VENDREDI 12 DÉCEMBRE 2003

MISÈRE DE LA LÉGISLATION

Quel mal ont donc fait les petits porteurs de kippa ?

Mettons avant tout les choses au point.

Tous les Français sont interpellés, chaque jour, dans les rues des grandes villes, dans les transports publics et sur les marchés par une réalité sociale qui s'exprime physiquement par la prolifération des foulards qu'on appelle des "voiles islamiques".

Nous devons dénoncer cette plaie du communautarisme qui gagne de plus en plus la France.

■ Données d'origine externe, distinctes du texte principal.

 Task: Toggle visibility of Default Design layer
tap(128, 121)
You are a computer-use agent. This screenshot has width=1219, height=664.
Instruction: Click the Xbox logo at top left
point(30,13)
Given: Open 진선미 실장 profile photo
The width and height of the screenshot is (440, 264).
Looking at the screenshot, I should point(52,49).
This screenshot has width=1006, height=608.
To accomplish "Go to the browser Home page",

Il ne saurait s'agir d'être complaisant vis-à-vis de ce phénomène, mais

1° On ne comprend pas au nom de quoi la caste syndiquée des enseignants de l'école d'État serait seule épargnée par une réalité dont leurs organisations corporatives ne sont pas les dernières à parler la langue de bois selon laquelle cette nuisance, pourtant bien réelle, n'existerait pas.

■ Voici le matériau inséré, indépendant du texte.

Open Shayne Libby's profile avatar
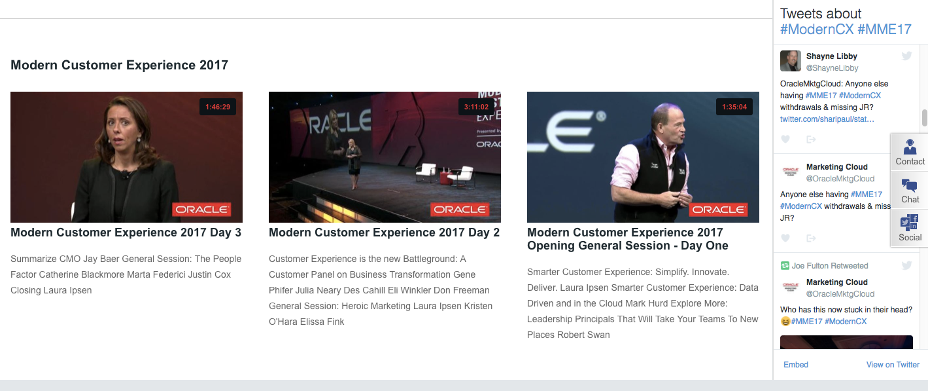This screenshot has width=928, height=391. (791, 62)

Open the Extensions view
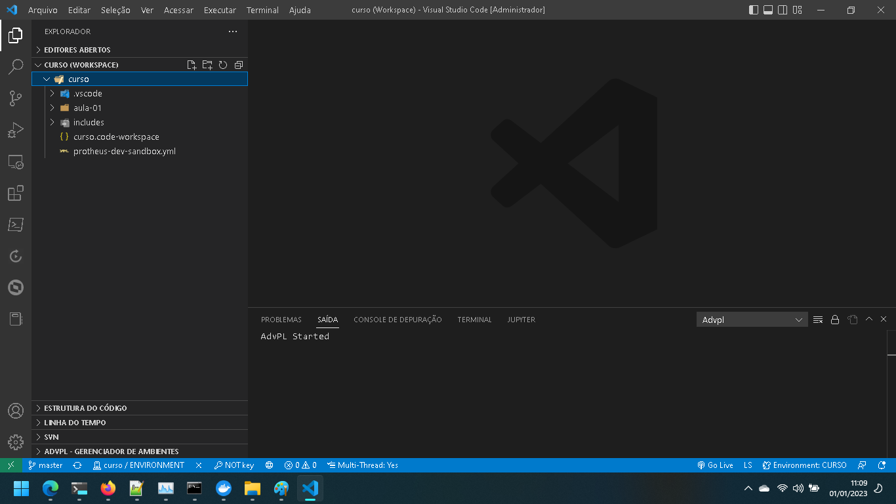click(x=15, y=194)
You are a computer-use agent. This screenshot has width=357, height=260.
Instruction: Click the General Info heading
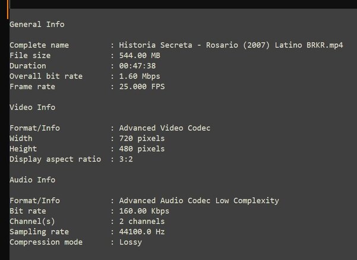(x=37, y=24)
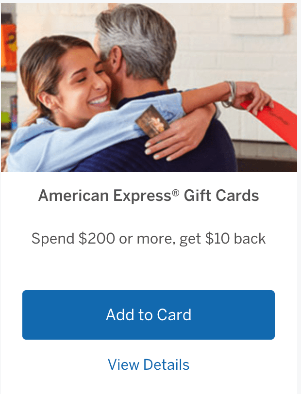Click the man's gray hair

137,38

On comprend encore moins pourquoi un tel privilège serait inscrit dans la loi.

Et, en somme, le prétendu débat sur le port du foulard islamique dans les écoles de l'État français n'aura été qu'un prétexte.

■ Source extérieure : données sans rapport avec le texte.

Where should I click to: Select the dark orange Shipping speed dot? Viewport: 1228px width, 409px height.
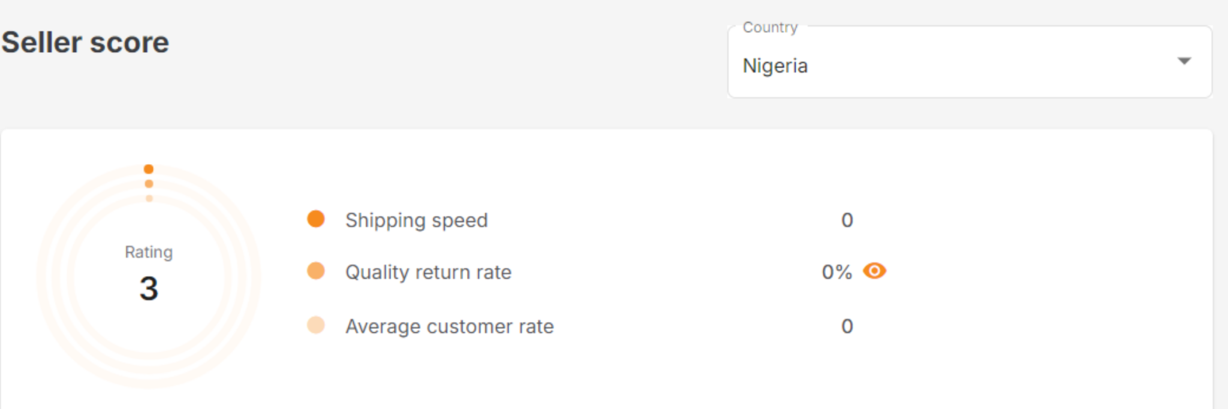pos(315,220)
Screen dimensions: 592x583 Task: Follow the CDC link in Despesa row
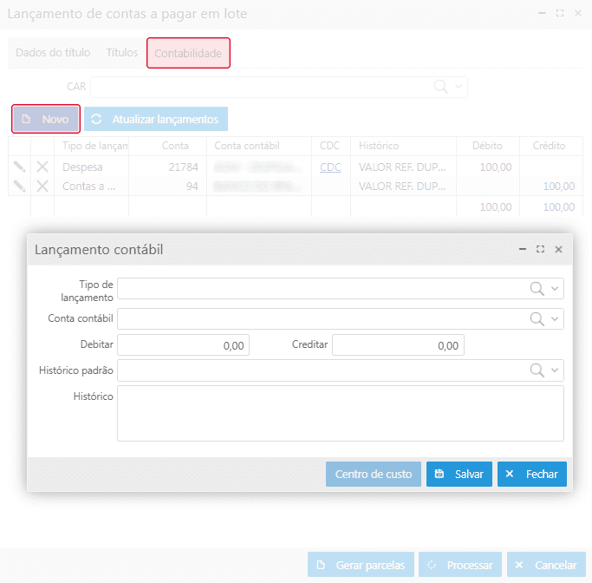tap(330, 167)
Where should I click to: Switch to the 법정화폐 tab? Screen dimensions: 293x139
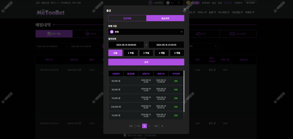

Et les provocations des petites demoiselles d'origine turque ou maghrébine, ou même dans certains cas, issues de familles françaises converties à l'islam le plus radical, qui tenaient tête à leurs (méchants) proviseurs viennent de se solder par une magnifique victoire.

Elles ont d'abord obligé le régime politique à se barricader derrière un projet de norme juridique jacobine dégénérée, qu'on appellera abusivement et pompeusement une "loi".

Elles ont, ces petites sottes exaspérantes, terrorisé de lâches administrations, incapables de résoudre, par l'application une banale circulaire ministérielle ce qui ne devrait être qu'un misérable problème de clochermerle. N'était-il pas plus simple d'imposer de la sorte que les règlements des lycées et collèges exigent qu'on se décoiffe, par simple politesse ?

En effet tout en prétendant défendre la laïcité française, républicaine et obligatoire, nos réformateurs ont démontré que la seule chose sur laquelle ils fondent leur ligne de défense ne tient pas.

Car c'est bien une ligne Maginot que la laïcité républicaine française.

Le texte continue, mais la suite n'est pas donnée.